Last year, Kevin was identified as a suitable candidate for a PTSD Service Dog through the Mental Health Foundation of Nova Scotia’s PTSD Service Dog Matching Program for First Responders in partnership with Paws Fur Thought. (Learn more about this initiative). In March 2016, Paws Fur Thought delivered Maggie to Kevin’s home, where the two met for the first time and began their partnership.

“I was worried, but there turned out to be no adjustment period,” Kevin says. “It was like Maggie had always been there. On that very first night at 3:30 in the morning, she woke me during a night terror. And that was a breathtaking experience to have her do that. It was emotional. Because since that first night, it’s allowed me to have better sleep – something I haven’t had since 2009.”

Kevin notes that one particularly difficult night, Maggie jumped on the bed and lay on top of him for three hours, allowing him to sleep peacefully. She’d been trained to provide this intervention behaviour: deep body pressure therapy.

Maggie bonding with animals on Kevin's farm

Maggie bonding with animals on Kevin's farm


Maggie is trained to perform many skills specific to Kevin’s needs, including watching his back in public. As a direct result of this, he’s been getting out of the house a lot more. Kevin has noticed a positive change in his ability to relax and socialize, and his family has seen it too. “They’re incredibly thankful for the difference she’s made in my life.”
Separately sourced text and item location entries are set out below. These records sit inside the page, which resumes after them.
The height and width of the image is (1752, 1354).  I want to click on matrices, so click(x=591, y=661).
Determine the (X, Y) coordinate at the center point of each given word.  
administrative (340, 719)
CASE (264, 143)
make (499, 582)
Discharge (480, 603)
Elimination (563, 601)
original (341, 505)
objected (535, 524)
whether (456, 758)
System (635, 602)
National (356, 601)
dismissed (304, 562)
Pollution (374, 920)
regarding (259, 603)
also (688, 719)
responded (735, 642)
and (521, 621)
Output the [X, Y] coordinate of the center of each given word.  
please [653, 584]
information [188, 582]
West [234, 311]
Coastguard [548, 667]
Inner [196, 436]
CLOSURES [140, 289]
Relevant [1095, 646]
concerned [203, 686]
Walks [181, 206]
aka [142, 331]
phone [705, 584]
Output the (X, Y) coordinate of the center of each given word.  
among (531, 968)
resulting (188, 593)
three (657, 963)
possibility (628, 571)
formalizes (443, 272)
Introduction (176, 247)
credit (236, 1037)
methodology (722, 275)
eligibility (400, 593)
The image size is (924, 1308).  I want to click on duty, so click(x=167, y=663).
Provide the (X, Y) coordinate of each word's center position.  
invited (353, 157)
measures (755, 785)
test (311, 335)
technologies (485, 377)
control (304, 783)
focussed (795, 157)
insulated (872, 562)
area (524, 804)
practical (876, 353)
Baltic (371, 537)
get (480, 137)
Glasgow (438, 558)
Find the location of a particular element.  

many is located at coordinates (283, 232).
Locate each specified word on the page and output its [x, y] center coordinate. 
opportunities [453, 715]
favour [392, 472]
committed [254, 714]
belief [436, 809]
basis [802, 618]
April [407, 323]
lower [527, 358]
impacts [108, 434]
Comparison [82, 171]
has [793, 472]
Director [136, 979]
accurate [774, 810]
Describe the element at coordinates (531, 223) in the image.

“She makes me laugh and smile every day too. She’s a character. When she’s not in vest and basically being herself, she’s just like a puppy. She loves to play fetch and go for hikes.”

Maggie has fully adapted to her new life on the farm with Kevin. As a ‘bird dog,’ Labradors are naturally inclined to chase birds. “To see her walk through a group of chickens, geese, and ducks and act like they don’t even exist is pretty incredible to watch,” he says.

While Maggie is fully trained, Kevin is on remedial training as her handler. “I have a way to go,” he says. “She’s very patient with me.”

“If I had one thought to share with others, I’d say: PTSD is real. It’s somewhere I never thought I’d be. Something I’d never experience. Anybody out there who is a first responder, and even in the slightest is having an issue...I hope they speak up and they don’t hide. I hope these people will get help, talk to somebody, and realize they are not alone. Because losing one first responder or one military veteran is way too many. And there have been way too many lost. And the difference Maggie has already made in my life- I can see the light.”